Data extracted from a collection
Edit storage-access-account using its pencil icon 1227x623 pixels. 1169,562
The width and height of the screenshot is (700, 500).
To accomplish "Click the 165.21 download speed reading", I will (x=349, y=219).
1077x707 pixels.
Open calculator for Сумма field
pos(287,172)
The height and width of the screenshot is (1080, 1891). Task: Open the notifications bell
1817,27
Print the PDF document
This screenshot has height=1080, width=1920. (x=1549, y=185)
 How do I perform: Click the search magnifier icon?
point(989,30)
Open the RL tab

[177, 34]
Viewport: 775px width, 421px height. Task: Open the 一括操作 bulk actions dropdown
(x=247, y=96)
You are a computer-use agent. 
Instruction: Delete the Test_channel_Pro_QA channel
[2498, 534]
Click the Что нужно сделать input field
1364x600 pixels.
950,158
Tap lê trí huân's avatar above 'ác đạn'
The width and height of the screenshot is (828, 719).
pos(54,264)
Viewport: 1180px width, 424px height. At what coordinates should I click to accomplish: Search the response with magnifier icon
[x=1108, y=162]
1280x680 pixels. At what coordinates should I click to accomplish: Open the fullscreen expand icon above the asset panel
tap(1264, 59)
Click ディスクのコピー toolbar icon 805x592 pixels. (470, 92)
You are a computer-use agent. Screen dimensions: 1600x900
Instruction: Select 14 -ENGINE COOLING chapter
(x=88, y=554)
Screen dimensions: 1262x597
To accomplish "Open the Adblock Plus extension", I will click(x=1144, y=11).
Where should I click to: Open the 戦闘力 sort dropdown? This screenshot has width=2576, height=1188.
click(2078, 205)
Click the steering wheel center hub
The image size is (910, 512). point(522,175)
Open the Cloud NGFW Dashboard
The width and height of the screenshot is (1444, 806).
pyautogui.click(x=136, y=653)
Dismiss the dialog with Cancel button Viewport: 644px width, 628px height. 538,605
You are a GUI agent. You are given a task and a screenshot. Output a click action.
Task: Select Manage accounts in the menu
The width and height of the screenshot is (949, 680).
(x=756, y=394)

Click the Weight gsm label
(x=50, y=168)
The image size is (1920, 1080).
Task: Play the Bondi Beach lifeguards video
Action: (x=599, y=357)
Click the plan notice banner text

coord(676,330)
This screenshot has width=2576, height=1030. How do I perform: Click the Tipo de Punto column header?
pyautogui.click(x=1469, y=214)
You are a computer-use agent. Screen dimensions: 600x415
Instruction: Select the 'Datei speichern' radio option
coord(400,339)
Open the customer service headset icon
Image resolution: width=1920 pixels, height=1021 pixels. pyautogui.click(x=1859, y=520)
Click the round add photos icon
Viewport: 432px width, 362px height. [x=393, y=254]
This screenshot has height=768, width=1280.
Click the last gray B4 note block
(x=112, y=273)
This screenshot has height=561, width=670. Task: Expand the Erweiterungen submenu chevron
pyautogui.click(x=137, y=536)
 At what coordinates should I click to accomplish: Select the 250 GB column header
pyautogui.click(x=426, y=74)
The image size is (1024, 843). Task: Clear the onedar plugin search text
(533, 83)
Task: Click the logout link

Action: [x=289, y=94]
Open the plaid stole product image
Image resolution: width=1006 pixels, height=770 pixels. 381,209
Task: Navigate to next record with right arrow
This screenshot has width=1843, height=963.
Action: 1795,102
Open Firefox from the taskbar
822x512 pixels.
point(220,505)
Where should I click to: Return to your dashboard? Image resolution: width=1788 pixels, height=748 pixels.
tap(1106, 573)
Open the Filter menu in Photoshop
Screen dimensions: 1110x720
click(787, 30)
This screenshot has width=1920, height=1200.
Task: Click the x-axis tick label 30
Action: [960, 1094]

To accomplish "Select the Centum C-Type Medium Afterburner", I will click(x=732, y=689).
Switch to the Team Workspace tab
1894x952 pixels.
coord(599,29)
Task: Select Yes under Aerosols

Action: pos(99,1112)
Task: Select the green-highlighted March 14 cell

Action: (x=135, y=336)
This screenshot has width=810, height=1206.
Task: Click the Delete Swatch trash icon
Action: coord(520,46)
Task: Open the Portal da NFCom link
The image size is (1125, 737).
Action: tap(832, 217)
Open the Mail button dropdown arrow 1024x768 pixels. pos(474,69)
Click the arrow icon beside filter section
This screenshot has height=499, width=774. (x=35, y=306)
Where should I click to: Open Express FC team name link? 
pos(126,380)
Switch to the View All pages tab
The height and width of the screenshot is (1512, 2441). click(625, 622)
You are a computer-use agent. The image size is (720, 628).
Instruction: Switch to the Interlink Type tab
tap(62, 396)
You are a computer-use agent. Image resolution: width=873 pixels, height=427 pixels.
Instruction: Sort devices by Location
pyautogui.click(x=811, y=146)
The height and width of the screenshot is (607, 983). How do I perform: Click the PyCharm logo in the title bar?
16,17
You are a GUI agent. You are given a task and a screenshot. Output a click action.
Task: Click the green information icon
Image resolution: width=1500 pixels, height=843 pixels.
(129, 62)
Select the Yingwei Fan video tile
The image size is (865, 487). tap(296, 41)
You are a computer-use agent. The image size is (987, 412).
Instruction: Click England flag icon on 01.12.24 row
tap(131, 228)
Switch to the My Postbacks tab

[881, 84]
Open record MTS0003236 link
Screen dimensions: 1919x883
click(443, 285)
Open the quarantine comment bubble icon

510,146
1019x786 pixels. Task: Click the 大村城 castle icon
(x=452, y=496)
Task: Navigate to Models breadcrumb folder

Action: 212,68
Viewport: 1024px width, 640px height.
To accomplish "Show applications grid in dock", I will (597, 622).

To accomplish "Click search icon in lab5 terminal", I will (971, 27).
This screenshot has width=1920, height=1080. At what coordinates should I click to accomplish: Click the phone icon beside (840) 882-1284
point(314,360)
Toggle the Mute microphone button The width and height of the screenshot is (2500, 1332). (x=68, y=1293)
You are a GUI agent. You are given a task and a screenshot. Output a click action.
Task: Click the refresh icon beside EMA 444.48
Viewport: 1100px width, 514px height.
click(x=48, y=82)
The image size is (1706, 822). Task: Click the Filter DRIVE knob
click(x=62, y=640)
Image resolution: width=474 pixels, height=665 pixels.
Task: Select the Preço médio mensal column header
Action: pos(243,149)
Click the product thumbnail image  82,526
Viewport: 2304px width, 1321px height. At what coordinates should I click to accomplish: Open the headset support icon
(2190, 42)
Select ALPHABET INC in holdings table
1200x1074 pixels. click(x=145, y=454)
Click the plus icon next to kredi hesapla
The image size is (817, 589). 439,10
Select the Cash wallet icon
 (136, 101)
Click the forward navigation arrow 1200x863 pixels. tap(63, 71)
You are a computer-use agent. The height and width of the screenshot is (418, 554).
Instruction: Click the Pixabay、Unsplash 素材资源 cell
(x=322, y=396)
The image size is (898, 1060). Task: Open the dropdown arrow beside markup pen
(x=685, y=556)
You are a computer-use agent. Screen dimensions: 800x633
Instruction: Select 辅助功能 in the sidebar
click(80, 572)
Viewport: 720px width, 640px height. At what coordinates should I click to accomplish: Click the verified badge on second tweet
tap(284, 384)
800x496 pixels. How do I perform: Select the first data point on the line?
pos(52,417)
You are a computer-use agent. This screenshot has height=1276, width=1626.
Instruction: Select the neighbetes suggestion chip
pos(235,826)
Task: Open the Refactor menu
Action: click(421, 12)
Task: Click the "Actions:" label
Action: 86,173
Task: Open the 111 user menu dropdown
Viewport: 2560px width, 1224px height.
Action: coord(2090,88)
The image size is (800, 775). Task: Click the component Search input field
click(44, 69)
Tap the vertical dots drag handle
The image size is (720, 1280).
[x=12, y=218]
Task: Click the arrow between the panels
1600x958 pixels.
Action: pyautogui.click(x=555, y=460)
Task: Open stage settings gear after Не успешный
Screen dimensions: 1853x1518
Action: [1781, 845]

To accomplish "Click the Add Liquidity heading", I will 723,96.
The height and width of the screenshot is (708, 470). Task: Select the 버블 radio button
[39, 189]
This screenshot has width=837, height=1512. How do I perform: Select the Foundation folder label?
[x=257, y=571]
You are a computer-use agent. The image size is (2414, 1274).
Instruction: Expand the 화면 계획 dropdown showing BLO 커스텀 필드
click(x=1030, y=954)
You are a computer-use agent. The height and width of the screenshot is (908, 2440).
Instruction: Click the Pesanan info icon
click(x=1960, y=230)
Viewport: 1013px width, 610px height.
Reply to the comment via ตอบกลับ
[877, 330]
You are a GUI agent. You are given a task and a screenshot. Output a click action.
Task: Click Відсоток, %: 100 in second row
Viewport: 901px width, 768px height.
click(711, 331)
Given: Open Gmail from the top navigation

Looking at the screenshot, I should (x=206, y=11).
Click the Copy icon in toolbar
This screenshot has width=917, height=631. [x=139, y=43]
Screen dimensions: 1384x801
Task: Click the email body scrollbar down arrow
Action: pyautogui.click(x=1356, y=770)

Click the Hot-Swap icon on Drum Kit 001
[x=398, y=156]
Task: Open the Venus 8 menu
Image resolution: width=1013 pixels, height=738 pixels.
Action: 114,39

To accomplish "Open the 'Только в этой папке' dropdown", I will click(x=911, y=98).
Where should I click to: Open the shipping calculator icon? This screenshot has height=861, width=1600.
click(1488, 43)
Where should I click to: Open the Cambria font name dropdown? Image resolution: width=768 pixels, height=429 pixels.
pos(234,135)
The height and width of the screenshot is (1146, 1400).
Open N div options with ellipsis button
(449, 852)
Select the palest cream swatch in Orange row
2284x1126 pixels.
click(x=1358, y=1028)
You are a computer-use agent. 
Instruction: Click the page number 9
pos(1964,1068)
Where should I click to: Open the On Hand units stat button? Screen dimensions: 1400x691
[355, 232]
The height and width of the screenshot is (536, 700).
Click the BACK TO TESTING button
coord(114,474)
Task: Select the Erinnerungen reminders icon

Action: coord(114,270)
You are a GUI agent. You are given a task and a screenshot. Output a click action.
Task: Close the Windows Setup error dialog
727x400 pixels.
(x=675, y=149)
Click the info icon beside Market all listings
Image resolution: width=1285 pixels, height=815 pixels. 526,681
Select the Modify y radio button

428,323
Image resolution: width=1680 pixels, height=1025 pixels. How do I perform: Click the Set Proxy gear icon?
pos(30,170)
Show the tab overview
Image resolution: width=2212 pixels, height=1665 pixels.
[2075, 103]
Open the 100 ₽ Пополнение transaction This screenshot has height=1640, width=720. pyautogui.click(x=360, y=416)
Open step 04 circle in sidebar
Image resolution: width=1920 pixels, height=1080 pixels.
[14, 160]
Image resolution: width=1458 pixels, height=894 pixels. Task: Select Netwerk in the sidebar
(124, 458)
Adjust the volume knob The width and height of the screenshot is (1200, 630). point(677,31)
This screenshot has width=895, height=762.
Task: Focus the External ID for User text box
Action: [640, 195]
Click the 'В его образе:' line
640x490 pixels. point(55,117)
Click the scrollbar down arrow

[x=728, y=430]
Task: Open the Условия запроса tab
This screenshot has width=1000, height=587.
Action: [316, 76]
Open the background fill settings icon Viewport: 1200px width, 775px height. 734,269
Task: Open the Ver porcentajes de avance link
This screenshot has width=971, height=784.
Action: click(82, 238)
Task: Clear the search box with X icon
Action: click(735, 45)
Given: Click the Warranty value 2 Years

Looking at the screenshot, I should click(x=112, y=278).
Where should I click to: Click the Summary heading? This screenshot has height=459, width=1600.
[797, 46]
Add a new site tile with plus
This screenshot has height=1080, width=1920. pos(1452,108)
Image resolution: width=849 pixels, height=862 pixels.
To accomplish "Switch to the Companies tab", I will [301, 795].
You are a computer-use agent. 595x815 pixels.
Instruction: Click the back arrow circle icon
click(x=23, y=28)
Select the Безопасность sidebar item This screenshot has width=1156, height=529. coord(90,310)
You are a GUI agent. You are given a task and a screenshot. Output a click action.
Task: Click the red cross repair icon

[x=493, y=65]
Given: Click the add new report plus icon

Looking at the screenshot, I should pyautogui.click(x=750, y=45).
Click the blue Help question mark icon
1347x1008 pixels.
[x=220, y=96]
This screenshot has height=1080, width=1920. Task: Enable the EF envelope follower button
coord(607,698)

• _AIM OF THE EXERCISE_:
Reproduce the records verbatim from their beginning through the line containing "Click ディスクのコピー toolbar", including that line.

• _RESPONSE_:
Edit storage-access-account using its pencil icon 1227x623 pixels. 1169,562
The width and height of the screenshot is (700, 500).
To accomplish "Click the 165.21 download speed reading", I will (x=349, y=219).
1077x707 pixels.
Open calculator for Сумма field
pos(287,172)
The height and width of the screenshot is (1080, 1891). Task: Open the notifications bell
1817,27
Print the PDF document
This screenshot has height=1080, width=1920. (x=1549, y=185)
 How do I perform: Click the search magnifier icon?
point(989,30)
Open the RL tab

[177, 34]
Viewport: 775px width, 421px height. Task: Open the 一括操作 bulk actions dropdown
(x=247, y=96)
You are a computer-use agent. 
Instruction: Delete the Test_channel_Pro_QA channel
[2498, 534]
Click the Что нужно сделать input field
1364x600 pixels.
950,158
Tap lê trí huân's avatar above 'ác đạn'
The width and height of the screenshot is (828, 719).
pos(54,264)
Viewport: 1180px width, 424px height. At what coordinates should I click to accomplish: Search the response with magnifier icon
[x=1108, y=162]
1280x680 pixels. At what coordinates should I click to accomplish: Open the fullscreen expand icon above the asset panel
tap(1264, 59)
Click ディスクのコピー toolbar icon 805x592 pixels. (470, 92)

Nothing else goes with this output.